How to keep your etcd lean and mean

Published

How big is your database? Is it the size of all the records you keep in it? Or is it like etcd where your workload is reflected in the size of the database. Read on to find out how revisions, compacting and defrag affect etcd.

Inside any database, there is always pressure on resources like memory. With etcd one of those pressures is the retaining of revisions.

A quick look at revisions

There's a single revision counter which starts at 0 on etcd. Each change made to the keys and their values in the database is manifested as a new revision, created as the latest version of that key and with the increnmented revision counter's value associated with it.

The revision count is database wide, not per key. Say you create key/values in a new database for keys a, b and c, the revision count is going to be at 3. Key a will have a rev count of 1, b of 2 and c of 3. If you set b to a new value, the rev count goes to 4, and a new revision of b with the new value is created with that rev count value. The old version is marked as old and retained. When nodes are syncing up, it's this sequence of revisions that provides the reference for ensuring the integrity of the nodes.

To counter the build up of old versions, there's a process called compaction which removes older revisions up to a specified revision count. So say your database has had 1000 updates, the revision count will be at 1000; the most recent record updated will have a revision count of 1000 too. If you ask etcd to compact up to revision 900, revisions 1 to 900 will vanish from memory if they don't hold a latest generation of a key.

Getting your stats

First thing we need to do is know what memory we are using. That's where the "endpoint status" command comes in. We're keeping our endpoints in the environment variable $ETCDENDPOINTS and our etcd username and password in $ETCDCREDS for these examples.
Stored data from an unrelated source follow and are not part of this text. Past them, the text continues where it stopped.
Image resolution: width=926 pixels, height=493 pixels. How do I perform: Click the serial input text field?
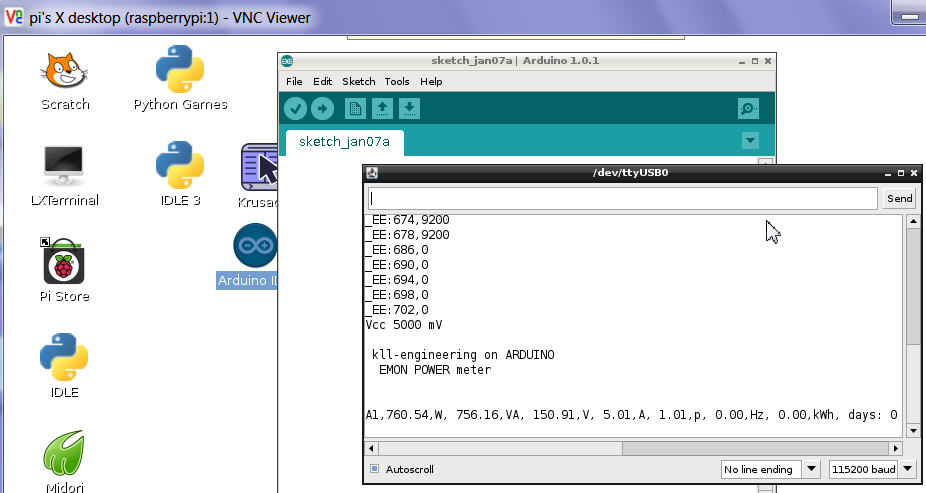click(622, 198)
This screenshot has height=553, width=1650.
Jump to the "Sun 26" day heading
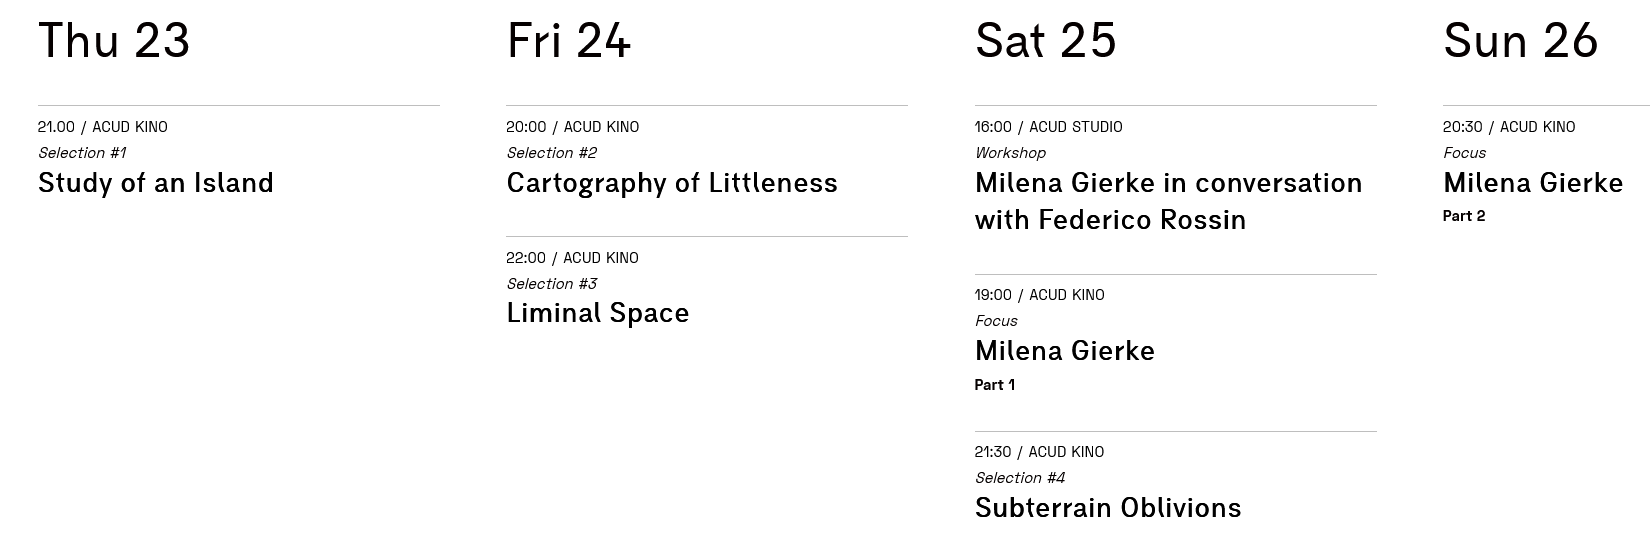1520,41
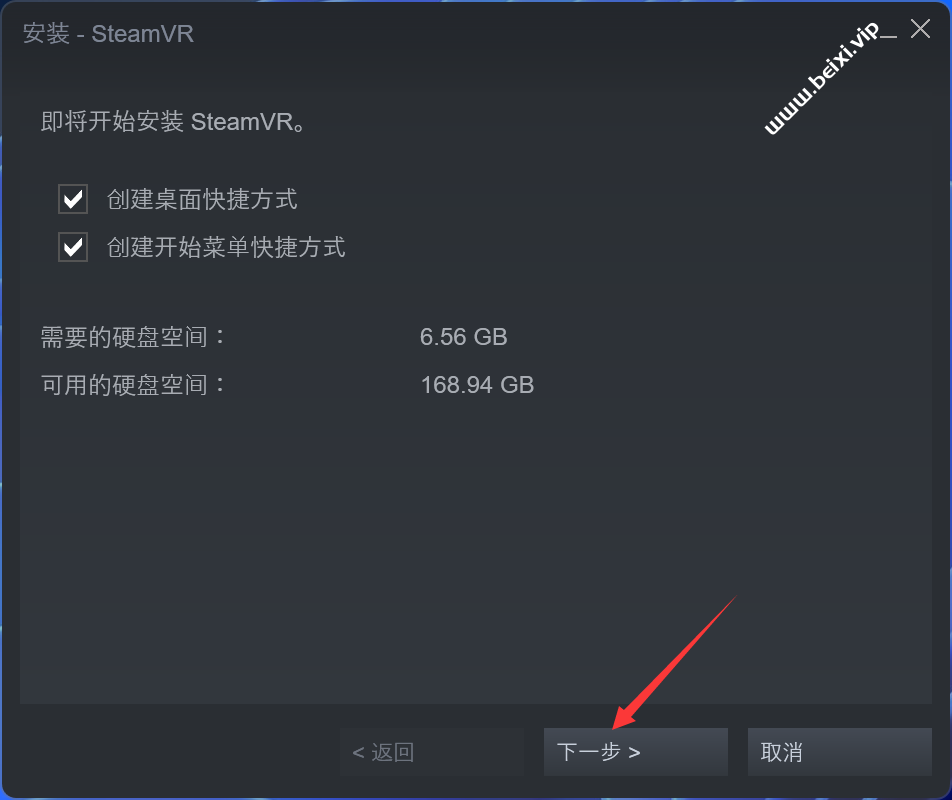Click the www.beixi.vip watermark text
This screenshot has height=800, width=952.
(x=821, y=78)
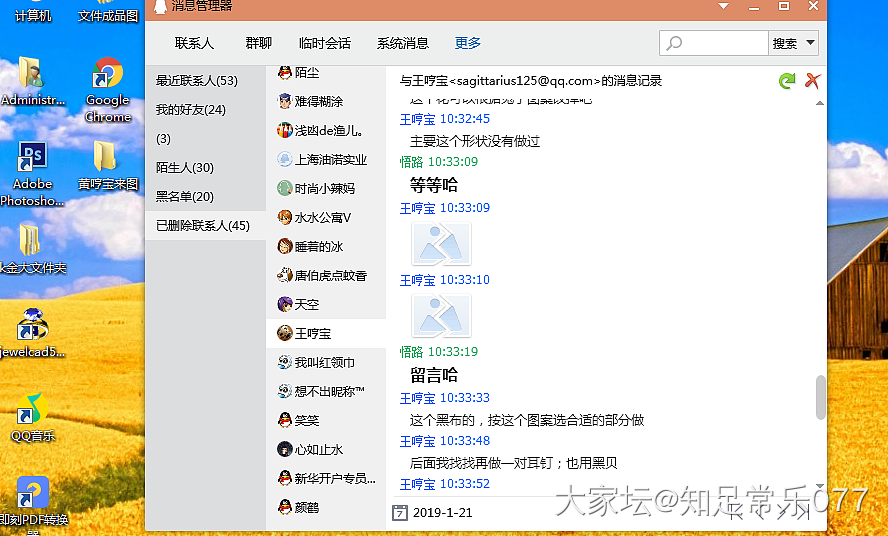Click the green refresh message history icon

(x=787, y=81)
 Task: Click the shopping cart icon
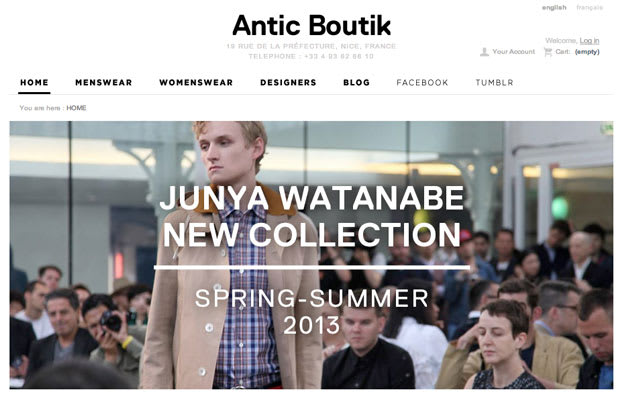coord(548,52)
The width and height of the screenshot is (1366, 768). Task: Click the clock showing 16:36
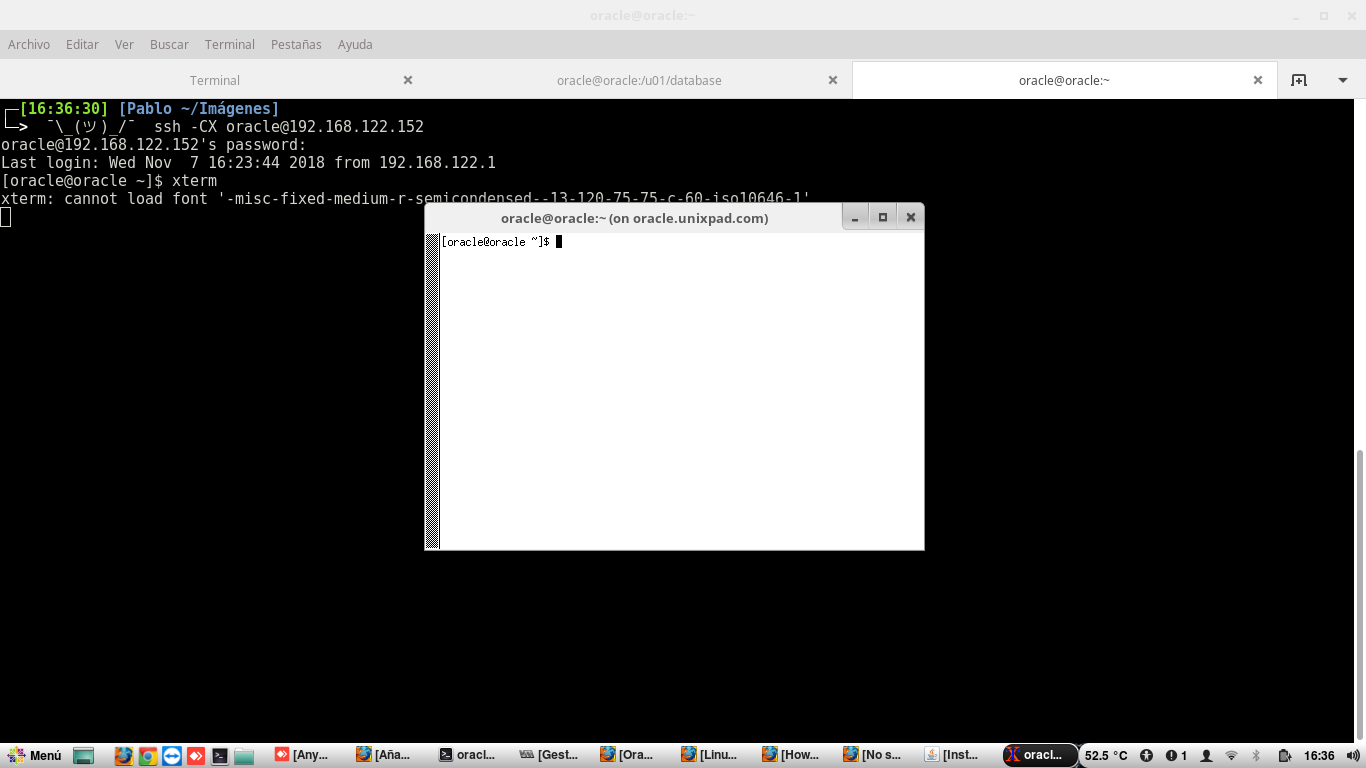1319,756
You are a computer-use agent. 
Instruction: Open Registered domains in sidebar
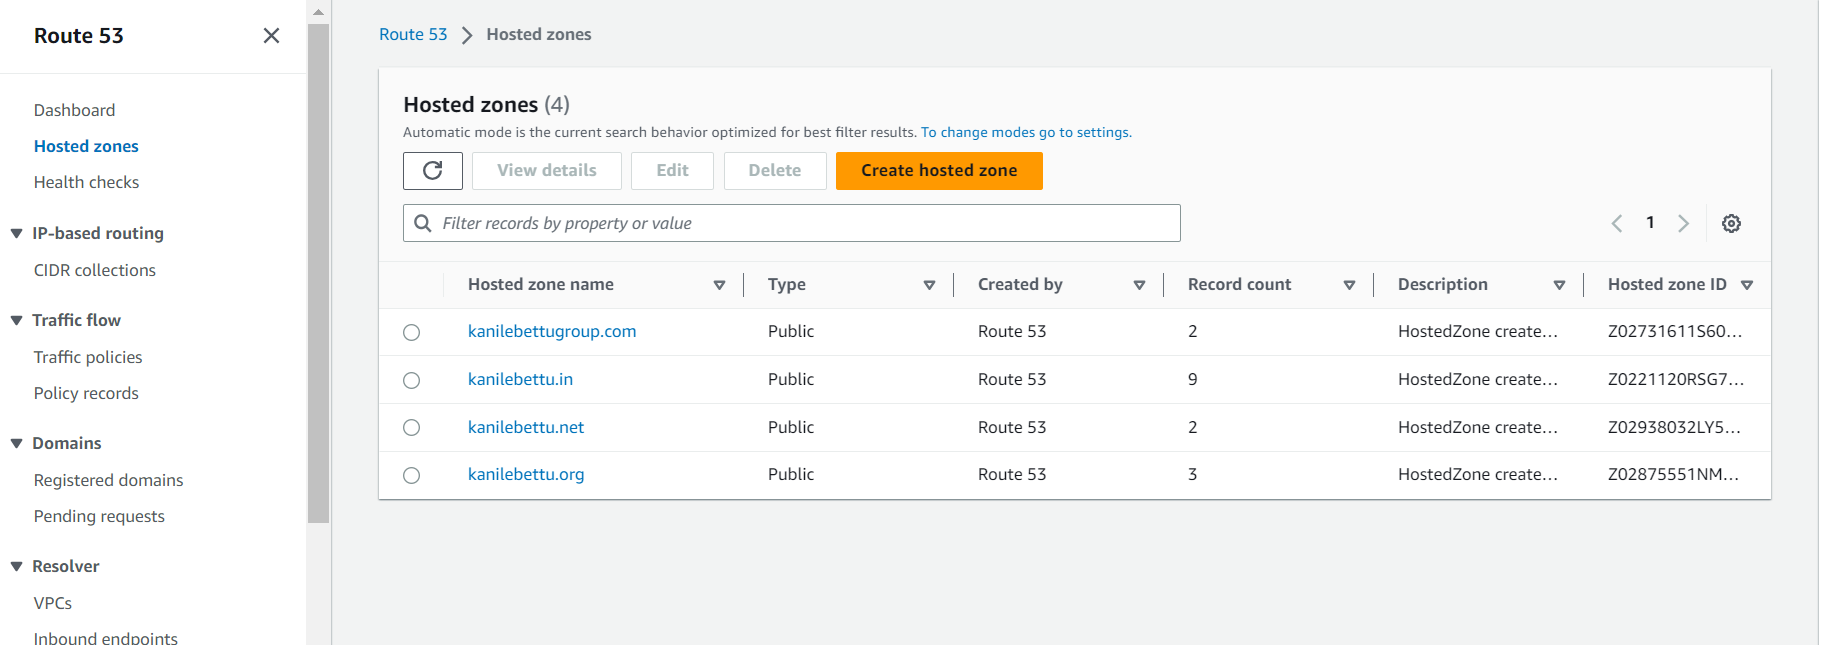click(x=108, y=480)
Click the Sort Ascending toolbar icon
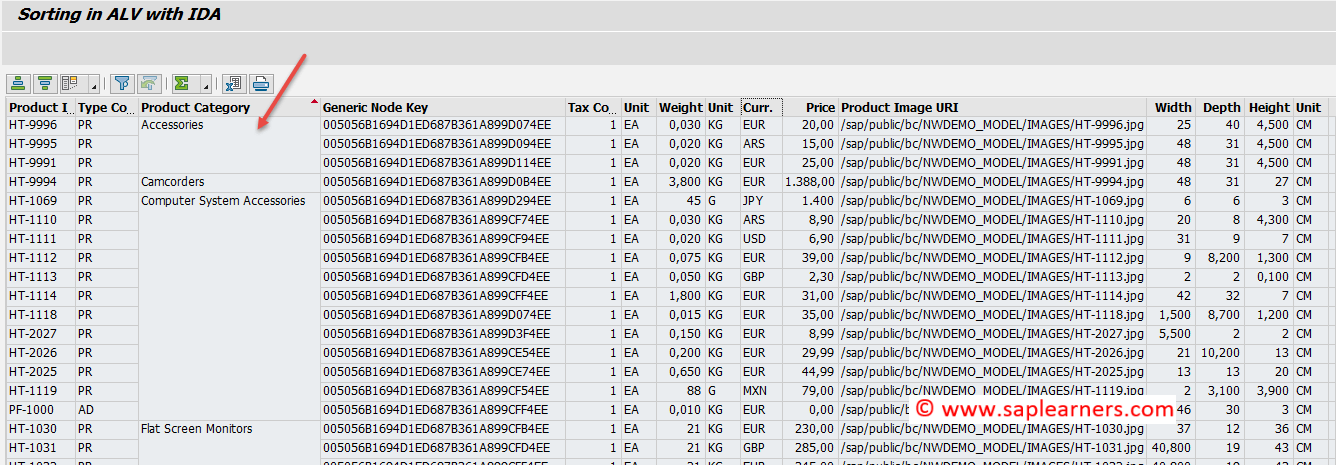The height and width of the screenshot is (465, 1336). pyautogui.click(x=18, y=84)
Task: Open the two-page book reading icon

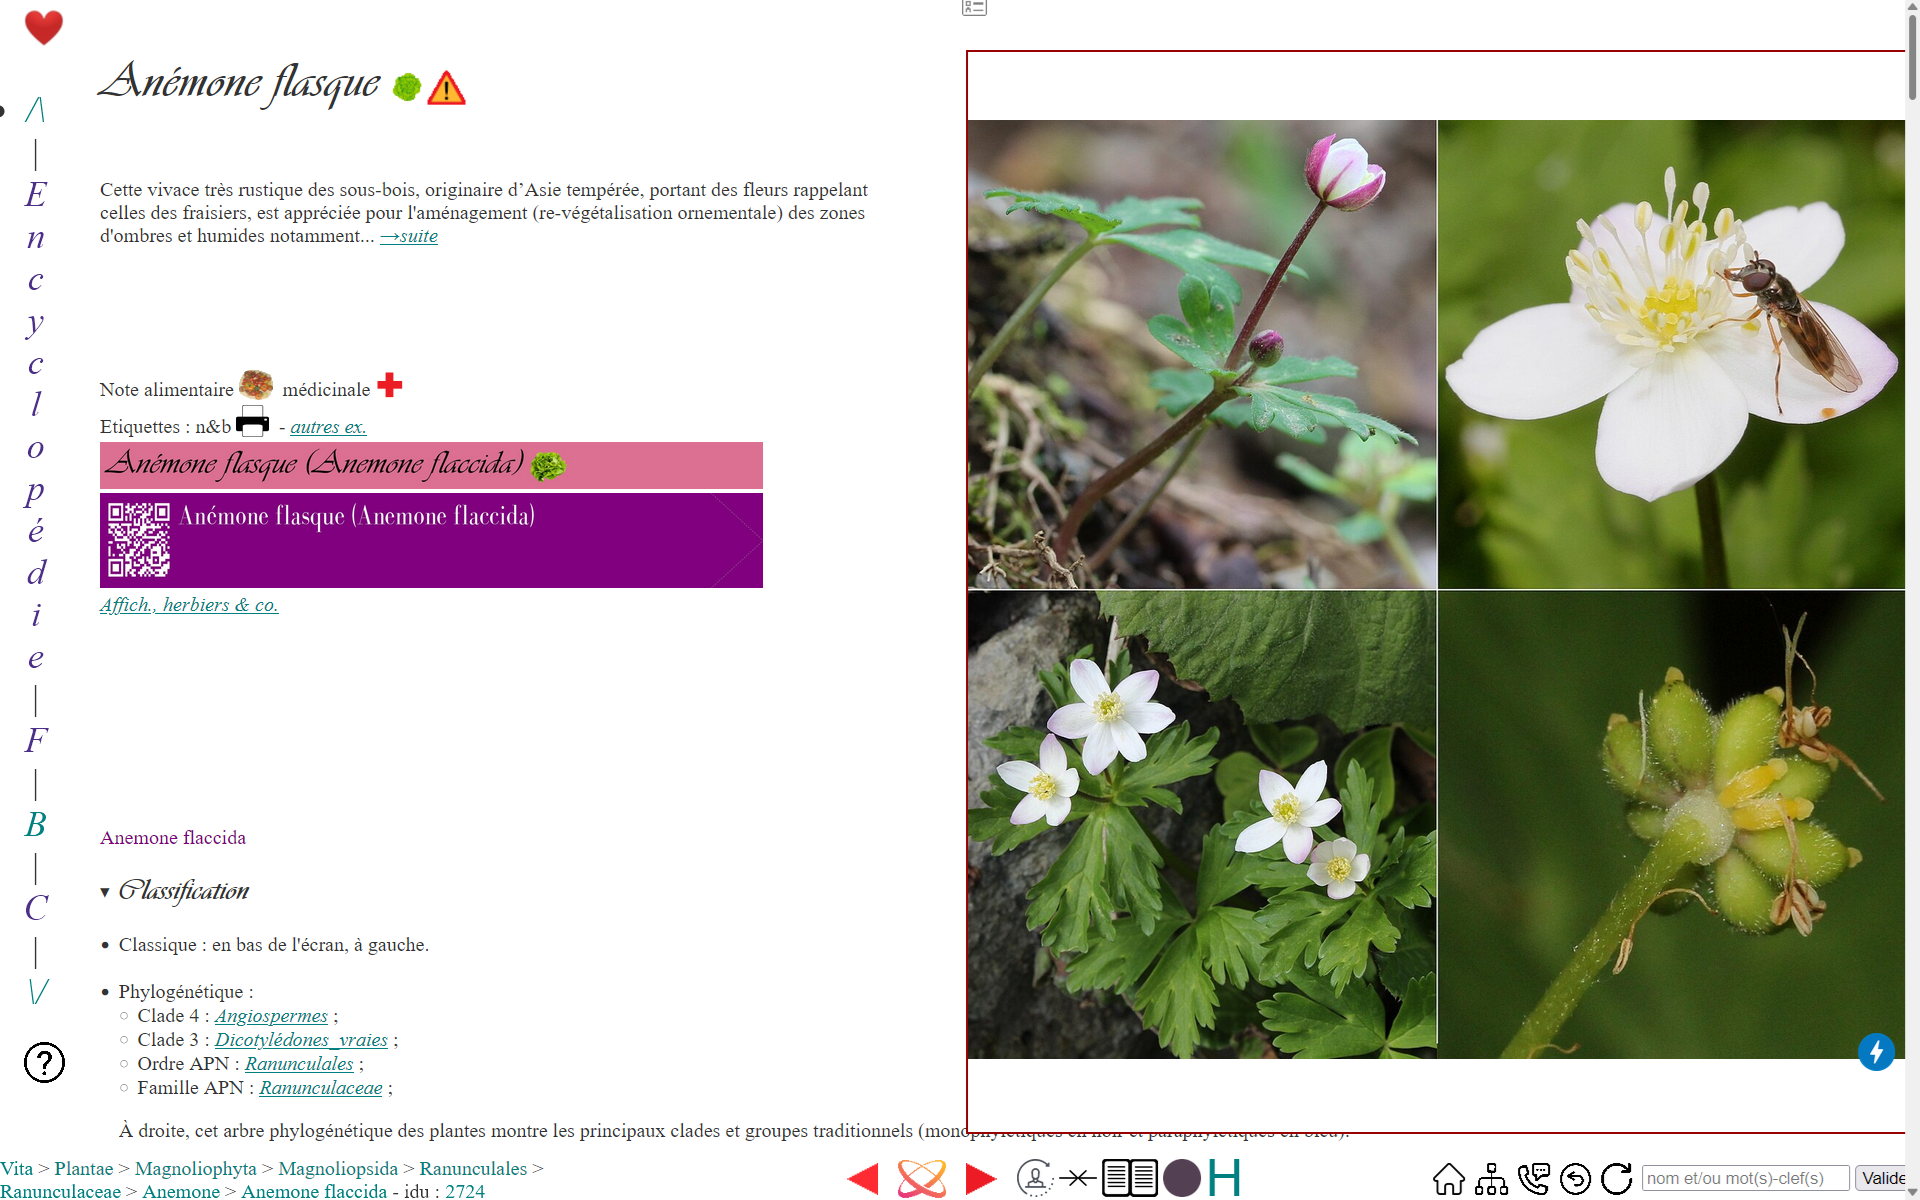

❯ ETCDCTL_API=3 etcdctl --endpoints=$ETCDENDPOINTS --user=$ETCDCREDS endpoint status -w table
+-----------------------------------------------------------------+------------------+---------+---------+-----------+-----------+------------+
|                            ENDPOINT                             |        ID        | VERSION | DB SIZE | IS LEADER | RAFT TERM | RAFT INDEX |
+-----------------------------------------------------------------+------------------+---------+---------+-----------+-----------+------------+
| https://portal918-11.democompact.3268603687.composedb.com:28414 |  14029f60c465804 |   3.3.3 |  573 kB |     false |         4 |      16751 |
| https://portal1305-6.democompact.3268603687.composedb.com:28414 | 67ea4eb47c529c75 |   3.3.3 |  573 kB |      true |         4 |      16752 |
+-----------------------------------------------------------------+------------------+---------+---------+-----------+-----------+------------+

Here we can see two nodes reporting that the database size on both of them is 573KB (scroll to the left if you cant see the rest of the table).

About proxies and nodes

The sharp eyed among you may be going "Hey, aren't there supposed to be three nodes in this etcd setup?"... There are but they are behind two HAProxy nodes which control traffic and send that traffic onwards to the nodes on a round robin basis. So there's two endpoints that are HAProxy nodes and behind them three etcd database nodes.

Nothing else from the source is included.